◆ Try it
Put the rows from the line with "Describe the element at coordinates (75, 719)" to the line with "This screenshot has width=640, height=1138." into a Markdown table with the columns Number and Text, skipping blank lines and leaving out the pictures. Include only those lines.

◆ Data
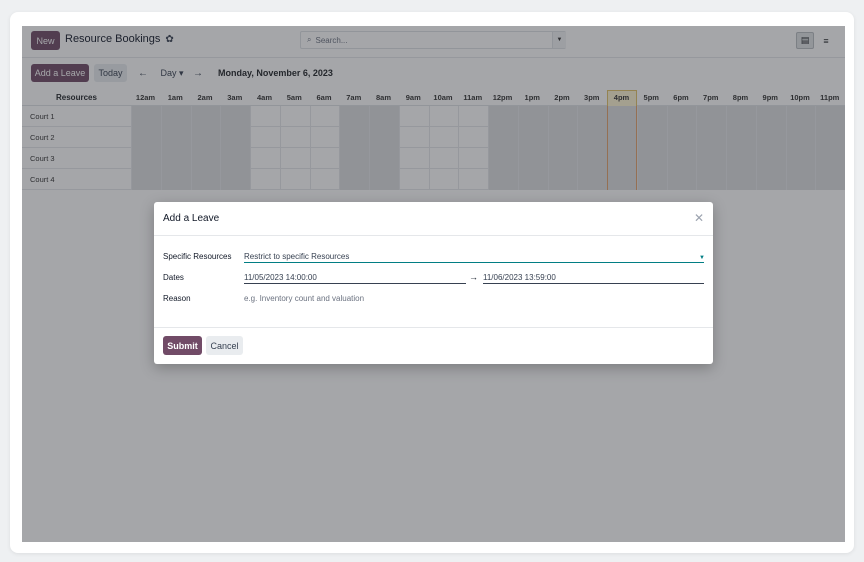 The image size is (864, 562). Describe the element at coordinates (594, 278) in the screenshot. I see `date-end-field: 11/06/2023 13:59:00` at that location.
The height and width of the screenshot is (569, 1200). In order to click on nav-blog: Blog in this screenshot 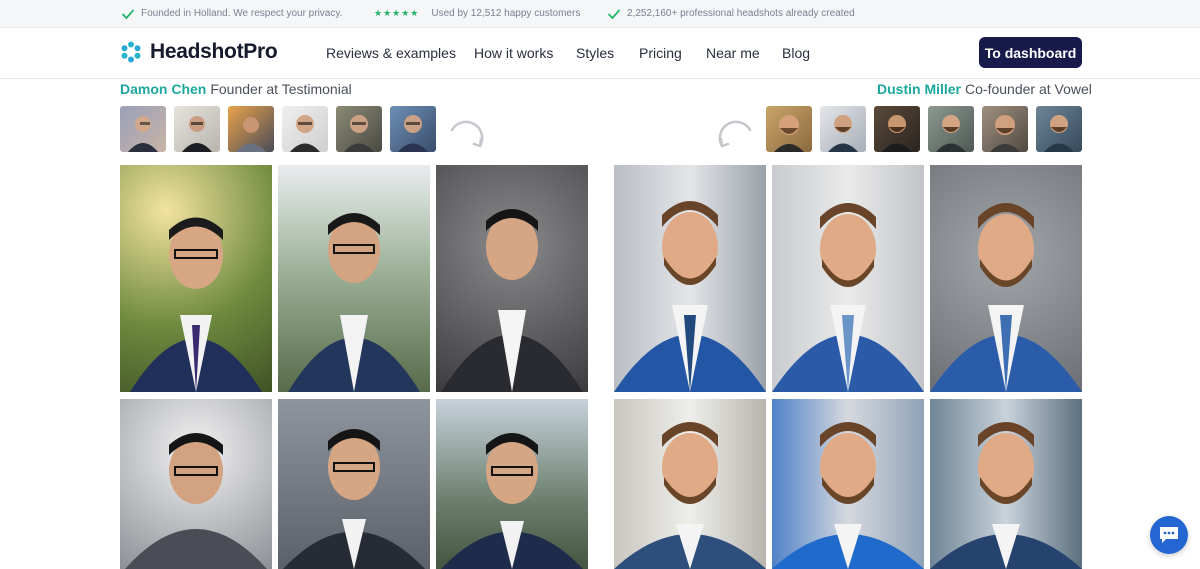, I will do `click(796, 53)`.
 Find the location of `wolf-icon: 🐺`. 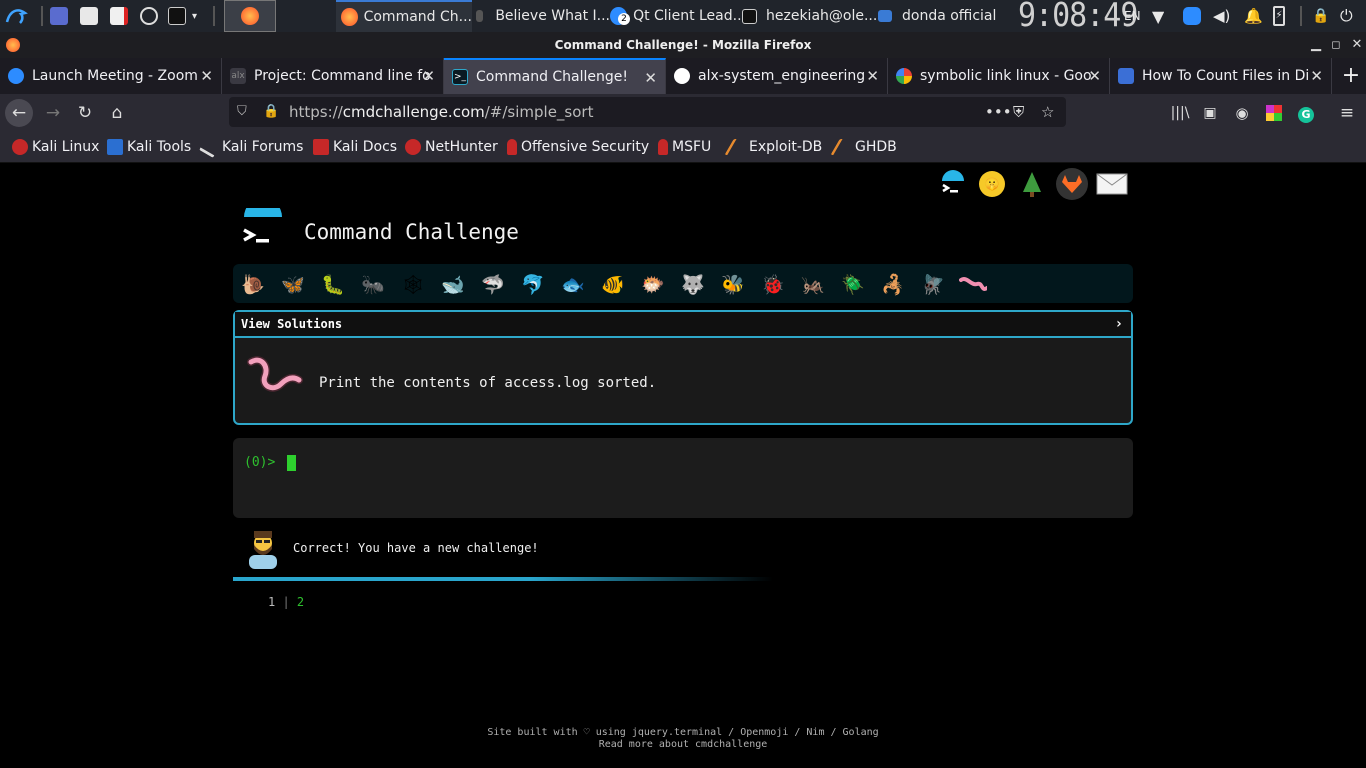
---
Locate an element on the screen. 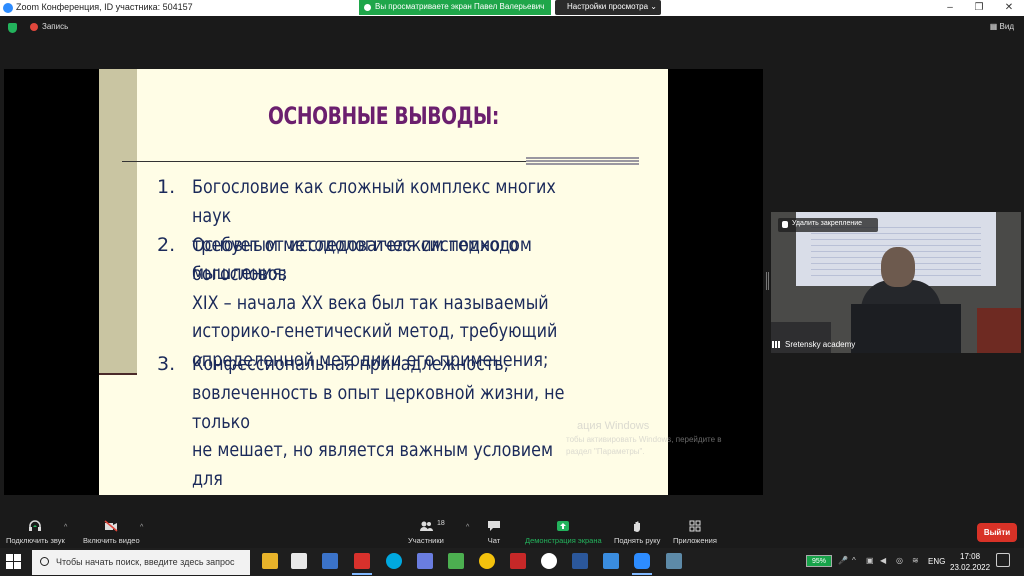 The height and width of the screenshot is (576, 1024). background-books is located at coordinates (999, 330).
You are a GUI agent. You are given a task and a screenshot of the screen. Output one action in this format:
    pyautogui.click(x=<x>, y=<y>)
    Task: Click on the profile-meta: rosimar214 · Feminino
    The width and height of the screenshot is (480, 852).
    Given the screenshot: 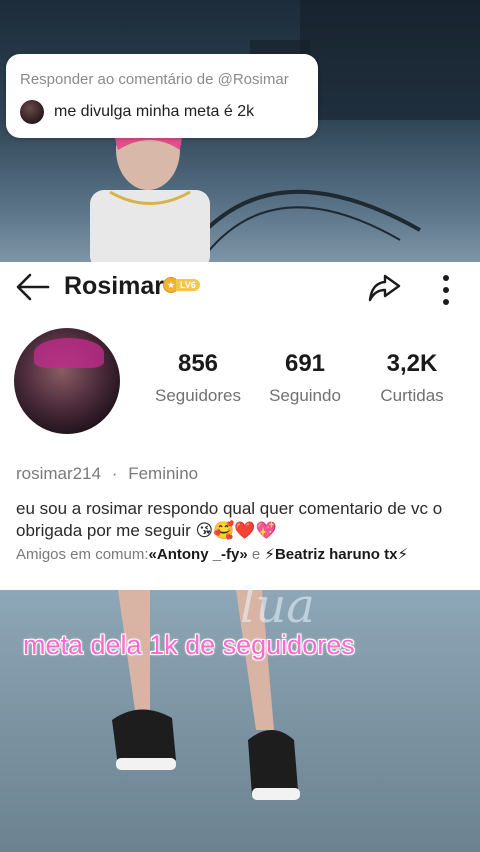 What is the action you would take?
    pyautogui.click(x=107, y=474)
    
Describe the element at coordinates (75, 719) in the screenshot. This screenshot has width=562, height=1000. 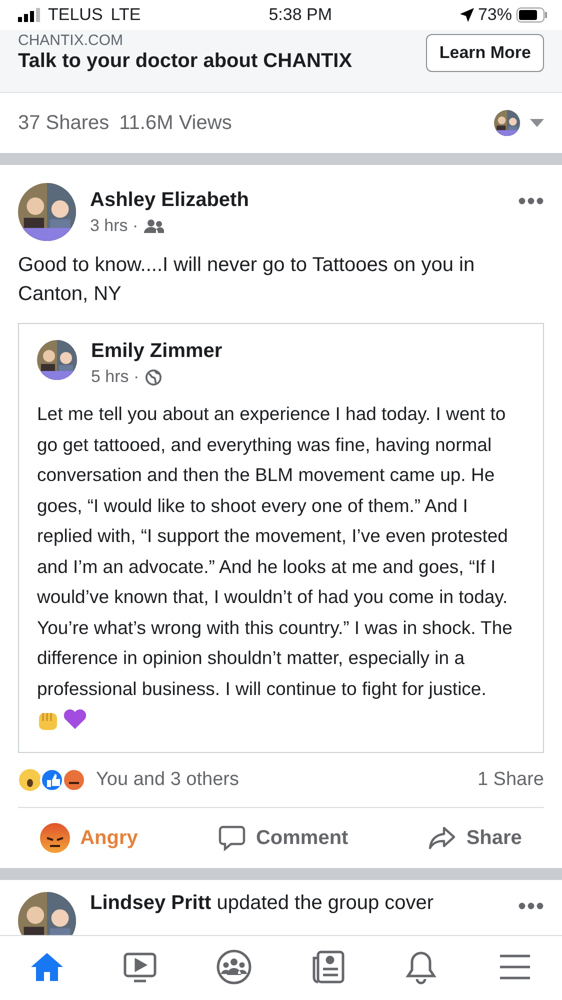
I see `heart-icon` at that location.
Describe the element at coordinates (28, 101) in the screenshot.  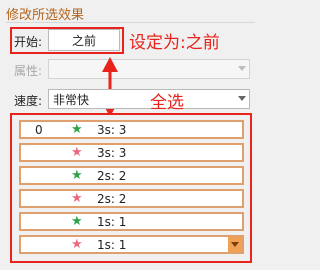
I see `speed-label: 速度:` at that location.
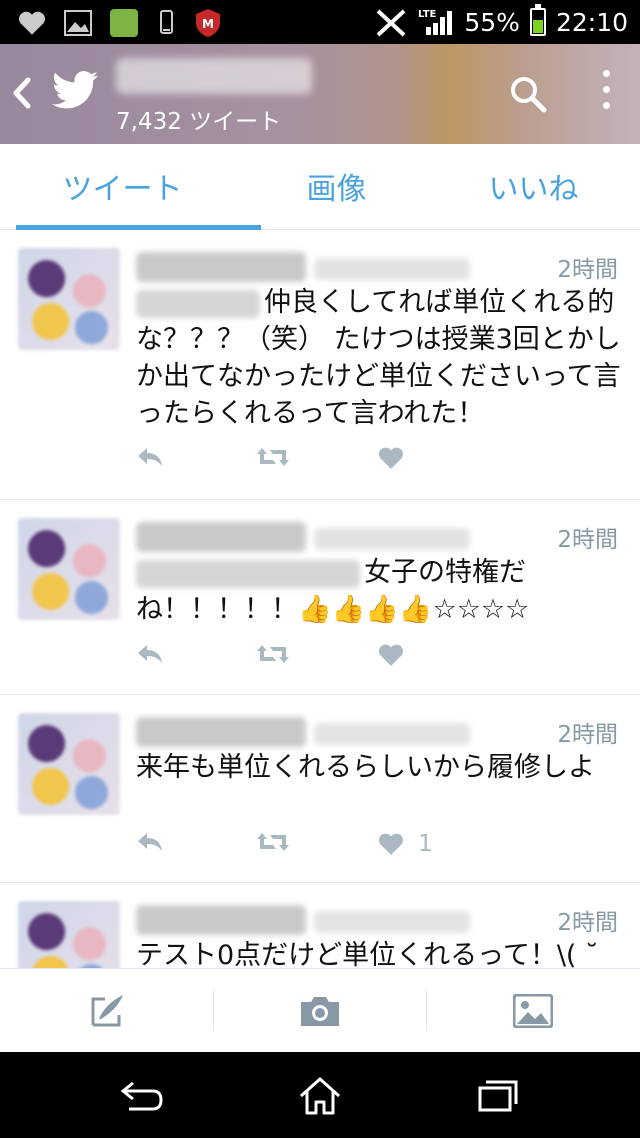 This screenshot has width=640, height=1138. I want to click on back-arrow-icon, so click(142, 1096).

◆ Solved problem
| Number | Text |
|---|---|
| 1 | Describe the element at coordinates (75, 719) in the screenshot. This screenshot has width=562, height=1000.  |
| 2 | I see `heart-icon` at that location. |
| 3 | Describe the element at coordinates (28, 101) in the screenshot.   |
| 4 | I see `speed-label: 速度:` at that location. |
| 5 |  This screenshot has width=640, height=1138. I want to click on back-arrow-icon, so click(142, 1096). |